The election is generally considered to be set for Oct. 19, 2015, under the Conservatives' fixed election law, although there is wiggle room. But Prime Minister Stephen Harper told Bloomberg News Wednesday that he considers that date to be set in stone.
Harper will go to Rideau Hall Sunday or Monday to ask Gov. Gen. David Johnston to dissolve Parliament.
The Conservatives have sent out invitations to supporters for a rally in Montreal Sunday night. Harper is likely to head to Toronto after that.
Rumours about possible dates have swirled around Ottawa in recent weeks, partly because of a change in electoral law thought to benefit the Conservative Party.
Until last year, the spending limits were set no matter the length of a campaign, the minimum amount of time for which is 37 days (with voting day falling on the 37th day). But the Conservatives' Fair Elections Act provided for the parties' $25-million limits to be increased if the campaign is longer than 37 days: for each additional day the limit is increased by 1/37th, or an extra $675,000.

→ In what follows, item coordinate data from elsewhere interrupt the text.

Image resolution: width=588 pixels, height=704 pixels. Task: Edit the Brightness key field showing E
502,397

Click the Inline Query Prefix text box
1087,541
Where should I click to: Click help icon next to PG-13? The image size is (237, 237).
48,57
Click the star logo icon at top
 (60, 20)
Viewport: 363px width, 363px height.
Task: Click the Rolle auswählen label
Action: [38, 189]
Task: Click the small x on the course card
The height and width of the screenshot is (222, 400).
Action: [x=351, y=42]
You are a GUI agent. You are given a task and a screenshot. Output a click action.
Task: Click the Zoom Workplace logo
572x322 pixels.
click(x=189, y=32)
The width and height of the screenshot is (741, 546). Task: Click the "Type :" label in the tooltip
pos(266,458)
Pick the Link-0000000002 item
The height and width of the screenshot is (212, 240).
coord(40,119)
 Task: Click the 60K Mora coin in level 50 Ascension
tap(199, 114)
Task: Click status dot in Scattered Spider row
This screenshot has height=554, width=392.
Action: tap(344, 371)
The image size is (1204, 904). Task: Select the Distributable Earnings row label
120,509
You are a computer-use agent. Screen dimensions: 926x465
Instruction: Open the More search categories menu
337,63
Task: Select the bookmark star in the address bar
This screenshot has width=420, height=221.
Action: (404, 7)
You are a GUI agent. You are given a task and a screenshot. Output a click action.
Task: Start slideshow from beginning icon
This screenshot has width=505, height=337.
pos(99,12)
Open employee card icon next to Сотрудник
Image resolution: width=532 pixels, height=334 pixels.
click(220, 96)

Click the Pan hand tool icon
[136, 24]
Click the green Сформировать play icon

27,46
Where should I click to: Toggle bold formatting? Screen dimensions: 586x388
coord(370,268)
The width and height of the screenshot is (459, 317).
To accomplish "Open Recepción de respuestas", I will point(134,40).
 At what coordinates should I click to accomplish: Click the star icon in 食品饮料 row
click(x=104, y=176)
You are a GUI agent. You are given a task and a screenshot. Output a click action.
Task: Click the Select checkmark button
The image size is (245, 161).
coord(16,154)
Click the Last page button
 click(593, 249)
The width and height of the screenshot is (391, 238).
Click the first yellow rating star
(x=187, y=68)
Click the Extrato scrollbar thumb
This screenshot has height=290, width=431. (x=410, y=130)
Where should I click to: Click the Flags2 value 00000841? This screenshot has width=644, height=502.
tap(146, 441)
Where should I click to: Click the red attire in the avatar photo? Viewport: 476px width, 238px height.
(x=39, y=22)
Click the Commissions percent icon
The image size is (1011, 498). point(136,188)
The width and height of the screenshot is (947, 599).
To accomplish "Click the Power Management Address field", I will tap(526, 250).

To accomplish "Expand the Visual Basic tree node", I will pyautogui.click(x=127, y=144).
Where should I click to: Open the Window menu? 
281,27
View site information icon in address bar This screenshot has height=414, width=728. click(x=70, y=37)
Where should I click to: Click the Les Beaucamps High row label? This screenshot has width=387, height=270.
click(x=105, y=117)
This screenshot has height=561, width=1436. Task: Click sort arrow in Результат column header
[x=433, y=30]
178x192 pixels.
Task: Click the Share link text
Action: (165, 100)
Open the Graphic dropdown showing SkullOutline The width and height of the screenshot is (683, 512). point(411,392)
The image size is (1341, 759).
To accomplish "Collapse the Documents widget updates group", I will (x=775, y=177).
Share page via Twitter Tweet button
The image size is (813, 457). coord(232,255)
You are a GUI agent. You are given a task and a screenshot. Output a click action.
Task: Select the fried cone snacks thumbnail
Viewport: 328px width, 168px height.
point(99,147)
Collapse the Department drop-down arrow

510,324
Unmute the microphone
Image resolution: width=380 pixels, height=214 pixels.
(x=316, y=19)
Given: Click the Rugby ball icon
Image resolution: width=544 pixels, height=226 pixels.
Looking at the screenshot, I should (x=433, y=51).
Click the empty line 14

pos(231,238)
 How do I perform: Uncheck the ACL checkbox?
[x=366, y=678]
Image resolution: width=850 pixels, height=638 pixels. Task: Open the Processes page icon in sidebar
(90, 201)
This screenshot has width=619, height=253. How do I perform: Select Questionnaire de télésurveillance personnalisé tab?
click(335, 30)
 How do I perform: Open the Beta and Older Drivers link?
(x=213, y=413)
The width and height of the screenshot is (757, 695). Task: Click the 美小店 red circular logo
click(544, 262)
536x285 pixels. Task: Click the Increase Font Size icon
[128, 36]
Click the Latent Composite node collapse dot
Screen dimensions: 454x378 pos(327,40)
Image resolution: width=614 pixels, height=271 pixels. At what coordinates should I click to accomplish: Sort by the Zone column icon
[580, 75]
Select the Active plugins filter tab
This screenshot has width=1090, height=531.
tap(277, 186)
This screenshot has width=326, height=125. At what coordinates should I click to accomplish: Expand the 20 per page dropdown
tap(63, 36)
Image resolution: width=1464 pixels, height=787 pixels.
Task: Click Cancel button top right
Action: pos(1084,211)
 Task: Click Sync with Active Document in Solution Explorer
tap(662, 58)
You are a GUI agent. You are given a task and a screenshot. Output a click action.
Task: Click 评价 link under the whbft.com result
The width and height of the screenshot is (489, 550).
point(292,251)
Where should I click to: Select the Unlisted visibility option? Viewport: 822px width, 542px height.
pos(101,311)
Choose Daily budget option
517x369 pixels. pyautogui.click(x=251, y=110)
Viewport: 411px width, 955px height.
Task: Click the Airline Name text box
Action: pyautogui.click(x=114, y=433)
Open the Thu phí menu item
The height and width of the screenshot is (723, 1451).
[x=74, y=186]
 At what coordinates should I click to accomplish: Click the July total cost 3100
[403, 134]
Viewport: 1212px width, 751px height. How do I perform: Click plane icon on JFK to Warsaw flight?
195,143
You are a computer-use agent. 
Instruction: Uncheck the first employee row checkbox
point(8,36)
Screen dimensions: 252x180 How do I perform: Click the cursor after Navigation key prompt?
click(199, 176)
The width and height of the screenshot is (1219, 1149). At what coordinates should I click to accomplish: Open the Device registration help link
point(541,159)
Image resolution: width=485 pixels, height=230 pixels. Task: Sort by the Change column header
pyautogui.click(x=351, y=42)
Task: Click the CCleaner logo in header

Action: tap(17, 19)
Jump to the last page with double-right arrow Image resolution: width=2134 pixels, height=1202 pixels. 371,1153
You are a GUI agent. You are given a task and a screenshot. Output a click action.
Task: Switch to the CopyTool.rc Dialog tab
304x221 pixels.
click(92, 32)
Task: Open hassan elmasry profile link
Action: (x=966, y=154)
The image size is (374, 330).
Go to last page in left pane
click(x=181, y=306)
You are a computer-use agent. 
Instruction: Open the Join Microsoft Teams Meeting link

Candidates get an additional $2,700 a day to add to their usual limit of approximately $100,000.
'Don't speculate on my own actions'
Dropping the writ more than 11 weeks before voting day will make it the longest campaign in modern history. The previous longest campaign was a 74-day one in 1926.
Harper's interview with Bloomberg raised some eyebrows for the prime minister's assertion that he doesn't "speculate" on what he will do in the future. That came in response to Bloomberg's question about the election timing — a decision which rests entirely with the prime minister.
"I don't speculate, and I particularly don't speculate on my own actions.... Obviously, there is an important decision coming up for Canadians [on] Oct. 19," Harper said.
The first leaders' debate will fall in the first week of the campaign. The debate hosted by Maclean's magazine was already set for Thursday, Aug. 6 in Toronto, but hadn't been intended to fall during the campaign.
The campaign's timing could also mean Harper will be more available than usual to reporters and members of the public at the same time that his former chief of staff, Nigel Wright, takes the stand at the trial of Mike Duffy on Aug. 12. Duffy faces charges of fraud and breach of trust related to his time as a Conservative senator. He left the caucus to sit as an independent during the RCMP investigation into his expense claims.
Duffy and two other senators, Patrick Brazeau and Pamela Wallin, were suspended from the Senate during the investigation. The writ drop, however, dissolves the current session of Parliament and will result in the suspensions being lifted.